Have a wonderful day, and take really good care of yourself.

Feeling Great!

I felt amazingly great when I took this photo at Haceta Head in Oregon!

When she left after her massage yesterday evening, one of my clients said she felt like “a million million million bucks!!!!!!”.  Now THAT’s what it’s all about.  When you feel great, people around you feel better too.  When you feel great, you do everything better.  When you feel great, you’re reminded of the possibilities that life holds.

My goal and intention in both my personal and professional life is to spread, expand, and support good health, joy, feeling great.  I hope you have a wonderful day!  Take really good care of yourself.

Excited. Bewildered. Thrilled. A little scared?

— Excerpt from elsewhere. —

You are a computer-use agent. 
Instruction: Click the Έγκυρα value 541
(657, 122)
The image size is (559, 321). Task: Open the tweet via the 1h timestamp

I’ve been practicing massage therapy for the better part of 20 years.  I love my work.  It’s every bit as nourishing for me as it is for my clients, I believe.   I’m also a very private person.  I’ve never advertised my work.  All my clients have found me via the recommendations of other clients.  I worked out of my home for 15 years.  I’m a single parent and this set-up enabled me to work full time while also being present at home for my two daughters.  What a blessing.  But as my children matured into teenagers and became more independent, it became clear that it was also time for me to move the practice out of our home.  I teamed up with another massage therapist and a spiritual counsellor for two years.  It was wonderful to share space with other like-minded professionals.  But as things grew and changed, they found it necessary to move on.  I found myself the sole occupant of a large, wonderful office space.  Time to move out?  Heck no!!!!!!!  Time to grow!  There’s so much more I want to do!  So much I want to share! I have thousands upon thousands  of hours of hands-on time with clients.  I know the human body.  I know health.  I know stress-relief.  I know joy and fear and heart break and love and healing and peace.  Yet….  Putting myself “out there” is a big bridge for me to cross.  I wrote this blog daily for over a week before I mentioned it to anyone.  I held my first meditation circle with three hours notice to the general public.  I don’t have a sign, or any mention of my practice on the outside of my building.  I find myself wondering if anyone reads the blog.  Fears.  Inhibitions.  I have much to share with you.  I have much to discuss about health, wellness, peace of mind.  I have gifts and talents and knowledge of healing and health.  One foot in front of the other.  Gratitude for the support to grow and expand.  Gratitude for the clients who return weekly, biweekly, monthly year after year because the works has such a positive impact on their lives.